* [Activity] Leave the pictures out, and repeat exactly every line from the one with "Image resolution: width=1204" through the end of the data below.

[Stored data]

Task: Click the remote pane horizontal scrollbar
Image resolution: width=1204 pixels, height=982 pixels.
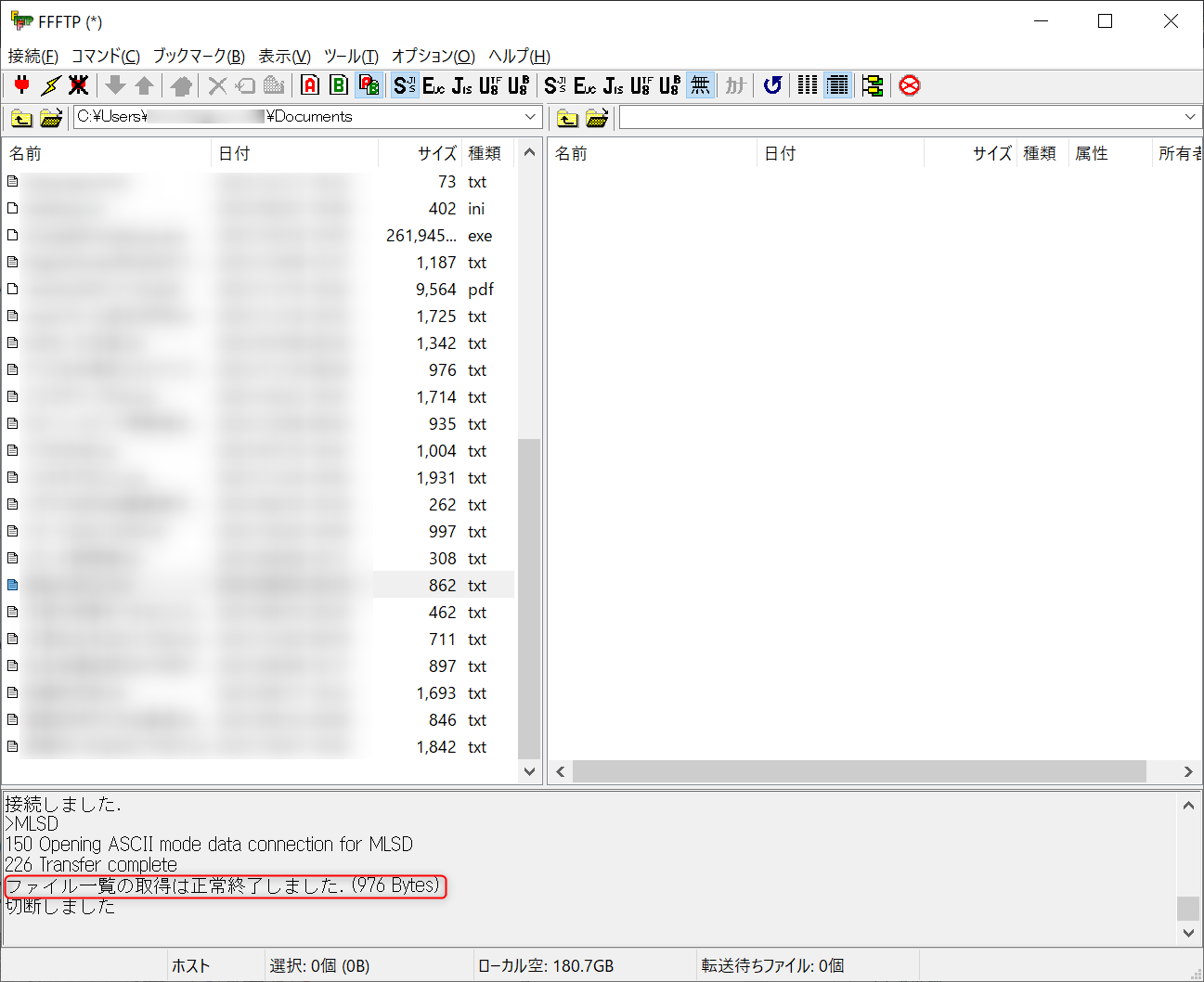Action: click(x=859, y=771)
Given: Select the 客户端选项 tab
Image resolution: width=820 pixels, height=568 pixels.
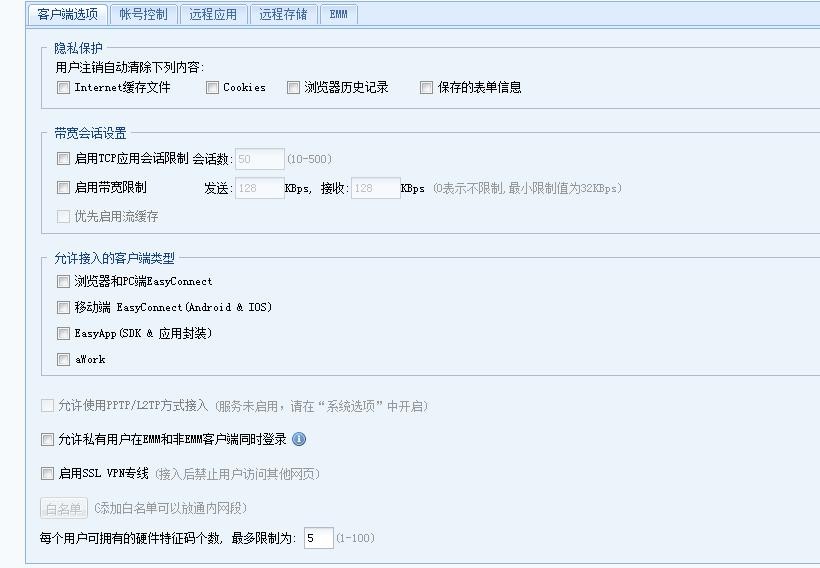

* [The completed task]
Image resolution: width=1204 pixels, height=982 pixels.
Action: click(x=859, y=771)
Given: Select the 客户端选项 tab
Image resolution: width=820 pixels, height=568 pixels.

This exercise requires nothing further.